Читаем Повседневная жизнь русского литературного Парижа. 1920–1940 полностью

Сюжет этого рассказа, если не считать фона действия — пароход в ночном море, — полностью автобиографический. Варя Пащенко-Бибикова умерла в Москве 14 мая 1918 года. Ее муж рано утром пришел к Бунину, и, запершись в комнате, они о чем-то долго говорили: должно быть, вспоминали свои орловские годы, Полтаву, раннюю молодость, когда со всей силой новизны открывалось чувство бесконечной радости, — а рядом с этой радостью и травмирующей боли — свободного бытия.

С Буниным, начинавшим печататься в «Орловском вестнике», Варя познакомилась, когда им было по девятнадцать. Невенчанными они прожили вместе пять лет. Она оставила его, уйдя к Бибикову, в 1894-м.

На страницах «Жизни Арсеньева» ее имя Гликерия — Лика.

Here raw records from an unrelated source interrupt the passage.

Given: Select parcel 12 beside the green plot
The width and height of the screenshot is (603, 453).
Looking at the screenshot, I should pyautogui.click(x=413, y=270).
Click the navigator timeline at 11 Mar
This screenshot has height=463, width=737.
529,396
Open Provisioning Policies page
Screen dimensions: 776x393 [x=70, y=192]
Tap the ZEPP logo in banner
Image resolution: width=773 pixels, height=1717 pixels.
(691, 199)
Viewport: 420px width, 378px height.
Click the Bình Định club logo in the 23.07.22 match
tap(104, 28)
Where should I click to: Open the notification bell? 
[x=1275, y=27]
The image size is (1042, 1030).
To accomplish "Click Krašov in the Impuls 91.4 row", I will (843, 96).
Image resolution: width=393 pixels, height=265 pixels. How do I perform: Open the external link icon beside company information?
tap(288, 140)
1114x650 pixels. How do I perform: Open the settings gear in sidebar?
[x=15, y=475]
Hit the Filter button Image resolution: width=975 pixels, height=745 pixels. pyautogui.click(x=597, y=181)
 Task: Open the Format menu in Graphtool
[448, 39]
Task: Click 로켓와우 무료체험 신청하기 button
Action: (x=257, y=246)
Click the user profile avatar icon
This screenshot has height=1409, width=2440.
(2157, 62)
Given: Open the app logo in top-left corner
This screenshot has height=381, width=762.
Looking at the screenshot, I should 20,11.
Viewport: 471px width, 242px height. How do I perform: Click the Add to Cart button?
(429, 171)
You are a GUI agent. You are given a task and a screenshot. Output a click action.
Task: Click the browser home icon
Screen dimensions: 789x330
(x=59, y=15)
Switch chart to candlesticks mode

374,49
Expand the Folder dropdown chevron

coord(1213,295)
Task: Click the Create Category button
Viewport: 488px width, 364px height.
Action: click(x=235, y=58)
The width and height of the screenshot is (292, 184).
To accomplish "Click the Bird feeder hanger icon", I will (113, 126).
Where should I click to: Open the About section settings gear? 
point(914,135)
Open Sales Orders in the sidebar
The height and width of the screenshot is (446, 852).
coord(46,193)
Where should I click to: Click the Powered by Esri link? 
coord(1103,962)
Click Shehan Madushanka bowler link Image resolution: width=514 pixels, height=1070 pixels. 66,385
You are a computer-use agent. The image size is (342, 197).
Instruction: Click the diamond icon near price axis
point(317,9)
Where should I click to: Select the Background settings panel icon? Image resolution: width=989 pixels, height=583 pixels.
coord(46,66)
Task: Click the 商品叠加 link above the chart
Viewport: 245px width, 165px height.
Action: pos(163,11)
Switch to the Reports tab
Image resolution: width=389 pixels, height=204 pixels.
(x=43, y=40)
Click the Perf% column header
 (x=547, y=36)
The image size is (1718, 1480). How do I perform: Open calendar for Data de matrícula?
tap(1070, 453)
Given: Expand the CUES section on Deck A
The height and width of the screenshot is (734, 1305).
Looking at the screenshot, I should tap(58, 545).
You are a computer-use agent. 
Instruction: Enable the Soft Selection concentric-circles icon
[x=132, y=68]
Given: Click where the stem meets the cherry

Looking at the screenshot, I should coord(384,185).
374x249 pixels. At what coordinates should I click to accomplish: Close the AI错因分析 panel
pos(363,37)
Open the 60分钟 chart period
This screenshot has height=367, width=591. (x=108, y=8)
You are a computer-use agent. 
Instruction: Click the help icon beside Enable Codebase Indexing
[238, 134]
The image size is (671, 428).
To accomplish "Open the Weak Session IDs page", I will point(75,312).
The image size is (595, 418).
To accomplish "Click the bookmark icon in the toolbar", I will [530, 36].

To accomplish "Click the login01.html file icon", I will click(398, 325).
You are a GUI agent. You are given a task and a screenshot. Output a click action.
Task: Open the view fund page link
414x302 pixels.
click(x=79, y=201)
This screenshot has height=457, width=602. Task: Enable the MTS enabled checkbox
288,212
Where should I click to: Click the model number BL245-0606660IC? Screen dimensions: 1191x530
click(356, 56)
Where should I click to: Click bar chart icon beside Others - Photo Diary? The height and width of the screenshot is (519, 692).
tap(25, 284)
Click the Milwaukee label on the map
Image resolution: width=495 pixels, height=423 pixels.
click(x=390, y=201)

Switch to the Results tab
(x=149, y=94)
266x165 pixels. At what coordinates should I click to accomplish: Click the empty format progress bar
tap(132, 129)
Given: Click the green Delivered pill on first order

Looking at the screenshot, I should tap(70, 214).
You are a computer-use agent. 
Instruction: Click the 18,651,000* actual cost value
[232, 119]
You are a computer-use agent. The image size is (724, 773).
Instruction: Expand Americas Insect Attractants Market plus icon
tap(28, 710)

Она появляется только под конец четвертой, а главным действующим лицом становится в пятой, последней части романа, над которым Бунин бился долгие годы, задумав эту книгу еще в день своего пятидесятилетия — 10 октября 1920 года, — начав писать летом 1927-го в Грассе, а завершив печатание лишь незадолго до войны. Отдельного издания пришлось ждать до 1952 года.

Только тогда стало очевидным, что к финальным эпизодам, к Лике стягиваются все основные нити этой «книги моей жизни», как определял ее жанр сам Бунин в рабочих набросках. Он хотел рассказать все, «что довелось видеть в этом мире, чувствовать, думать, любить, ненавидеть». Однако повествование доведено лишь до того момента, когда заканчивается юность. А эта пора в памяти осенена прежде всего Ликой.

Впоследствии много раз указывалось, что ни в коем случае нельзя отождествлять героиню с ее прототипом. Особенно на этом настаивала Вера Николаевна, писавшая Андрею Седых, секретарю Бунина в предвоенные годы: «Лика вся выдумана». В мемуарах Седых тоже подчеркивает, что «женщина, которую Бунин написал в образе Лики, фактически была очень мало похожа на мятущуюся, сумбурную Варвару Пащенко». Впрочем, Седых, который в 1918 году был феодосийским гимназистом Яшей Цвибаком, не мог этого знать из первых рук, просто принял на веру слова Веры Николаевны (тоже ни разу не встречавшейся с той, которая для юного Бунина заслонила собой весь мир), что «в Лике — все женщины, которых он любил».

Горячность, с какой это утверждается, производит довольно комичное впечатление. Только очень простодушные люди могут предполагать, что Бунин когда-нибудь писал «с натуры», решив превзойти фотографический аппарат. Сохранилось давнее письмо брату, где описано знакомство с юной корректоршей орловской газеты: «Вышла утром к чаю девица высокая, с очень красивыми чертами лица, в пенсне… Она мне показалась довольно умною и развитою». А вот первое явление Лики в «Жизни Арсеньева»: приемная «Орловского вестника», завтрак у Авиловой (Семеновой), его редактора, и вдруг появляются две девушки в расписных нарядах — Лика с подругой. Разве когда-нибудь позабудется это утро, провинциальные невысокие комнаты с окнами в сверкающий под лучами сад, ленты, бусы, удлиненно-округлые колени, что-то молодое, женское, покоряющее сразу и необоримо?

Есть бунинская метафора, которая говорит о таких мгновеньях с точностью и выразительностью, для других авторов недостижимыми: «солнечный удар». Так назван рассказ о любви, написанный за год перед тем, как Бунин начал работать над «Жизнью Арсеньева».

Последняя запись в его московском дневнике, перед отъездом в Одессу, прямо связана с тем же сюжетом. Близкие потрясены смертью Варвары Владимировны, а «у меня никаких чувств по поводу этого известия. Как это дико! Ведь какую роль она сыграла в моей жизни!» Минуло двадцать четыре года с их расставания, жизнь фантастически переменилась, а время изгладило все былое. Так казалось — но только казалось. Проходит еще несколько лет, оставлена позади «последняя русская черта». На парижской улице и на вилле в Провансе вокруг Бунина совсем другой ландшафт. Но душою он по-прежнему там, в ушедшей России, той, которая хранила «божественные основы человеческого существования», вменив в обязанность эмиграции сберечь их и во времена, когда они расшатаны до опасной черты.

Об этом как о своем кредо Бунин говорил в 1924-м, выступив с речью «Миссия русской эмиграции». Он с презрением отверг нападки «пражских комсомольцев», которые, назвав его «мертвым» художником, лицемерно сожалели о попусту растраченном великом мастерстве. Бунин твердо для себя определил, что он будет писать о прошлом, о вечном. В его представлении это почти синонимы.